*** Block opens ***
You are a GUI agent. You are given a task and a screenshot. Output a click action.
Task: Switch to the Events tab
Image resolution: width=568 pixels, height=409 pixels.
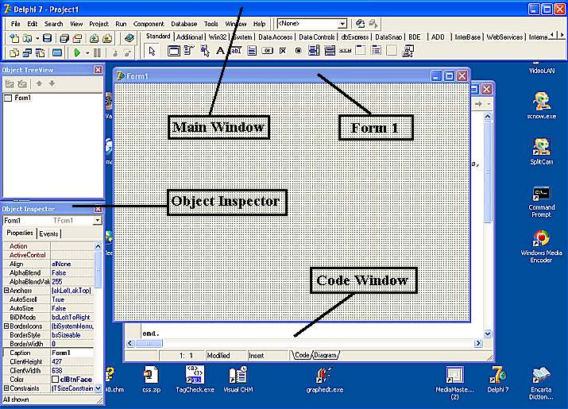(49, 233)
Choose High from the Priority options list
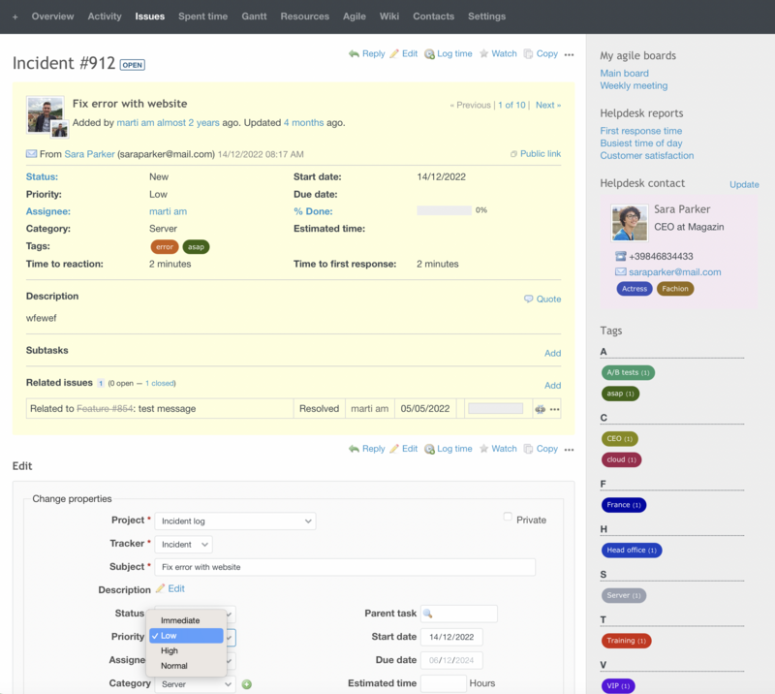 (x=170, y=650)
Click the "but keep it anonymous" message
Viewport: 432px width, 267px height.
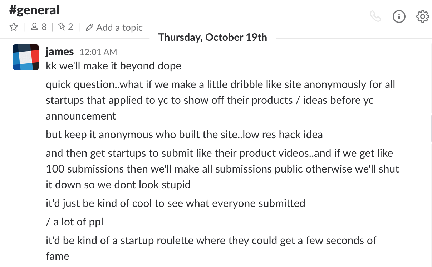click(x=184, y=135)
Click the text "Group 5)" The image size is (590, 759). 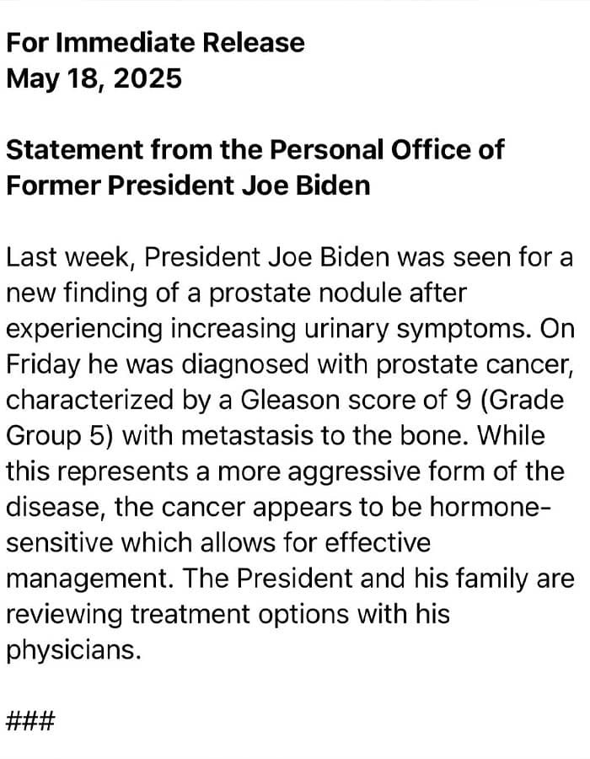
*** Block closes ***
*** Block opens ***
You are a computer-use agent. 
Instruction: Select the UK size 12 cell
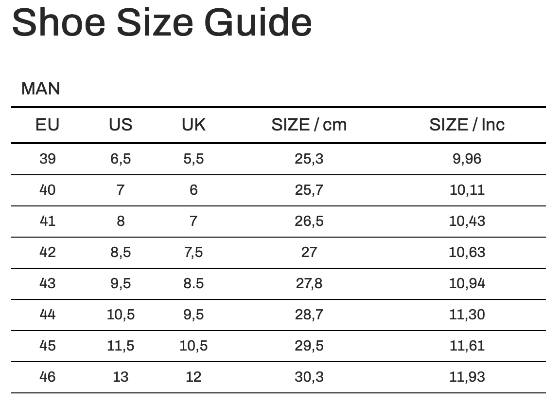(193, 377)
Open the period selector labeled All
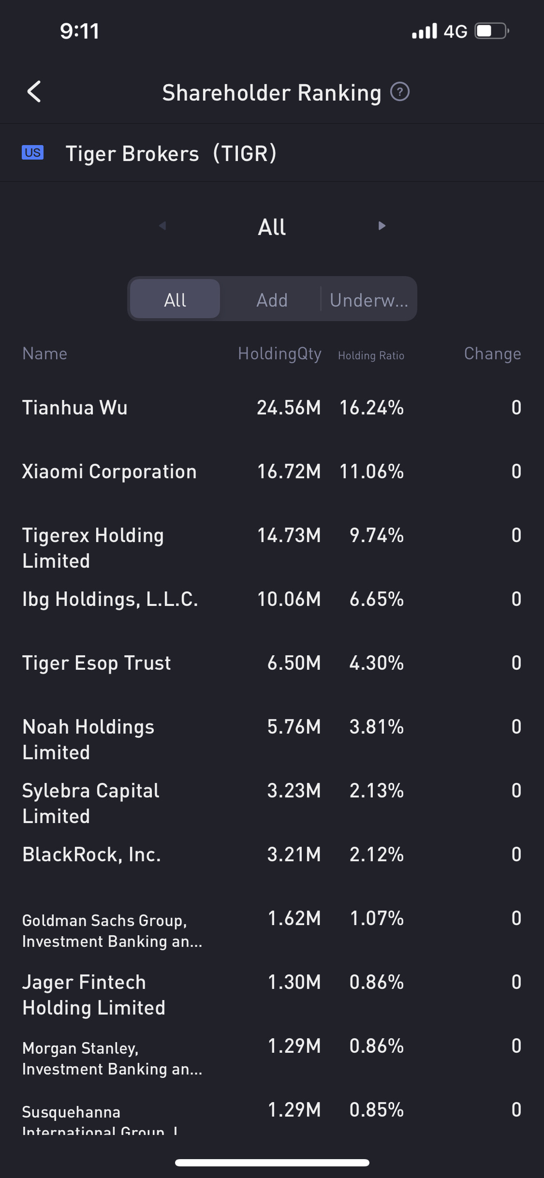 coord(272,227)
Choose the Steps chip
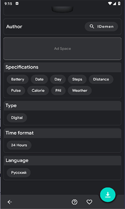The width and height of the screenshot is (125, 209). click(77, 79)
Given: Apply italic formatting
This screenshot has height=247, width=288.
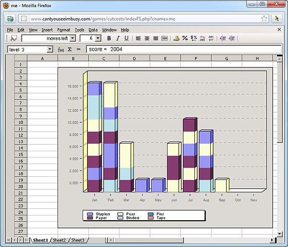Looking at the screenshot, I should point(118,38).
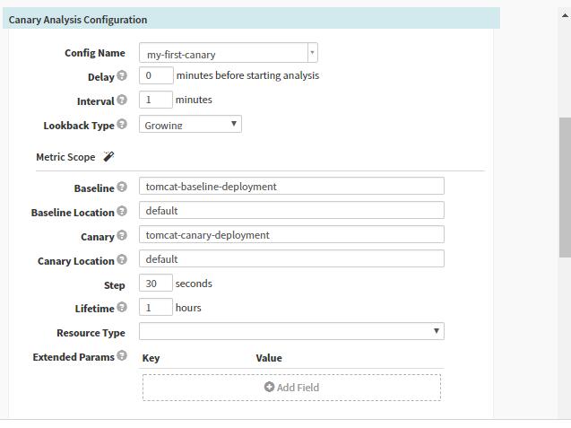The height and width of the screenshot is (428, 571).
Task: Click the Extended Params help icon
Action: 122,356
*** Block closes ***
The data above holds the lines to copy: start at the one with "You are a GUI", stop at the one with "Click the text", include both, copy them exactly without pictures, and copy nothing else.

Answer for the task =>
You are a GUI agent. You are given a task and a screenshot. Output a click action.
Task: Switch to the Events tab
Image resolution: width=568 pixels, height=409 pixels.
(49, 233)
Choose High from the Priority options list
 (x=170, y=650)
Click the "but keep it anonymous" message
Viewport: 432px width, 267px height.
click(x=184, y=135)
Click the text "Group 5)" The image size is (590, 759). 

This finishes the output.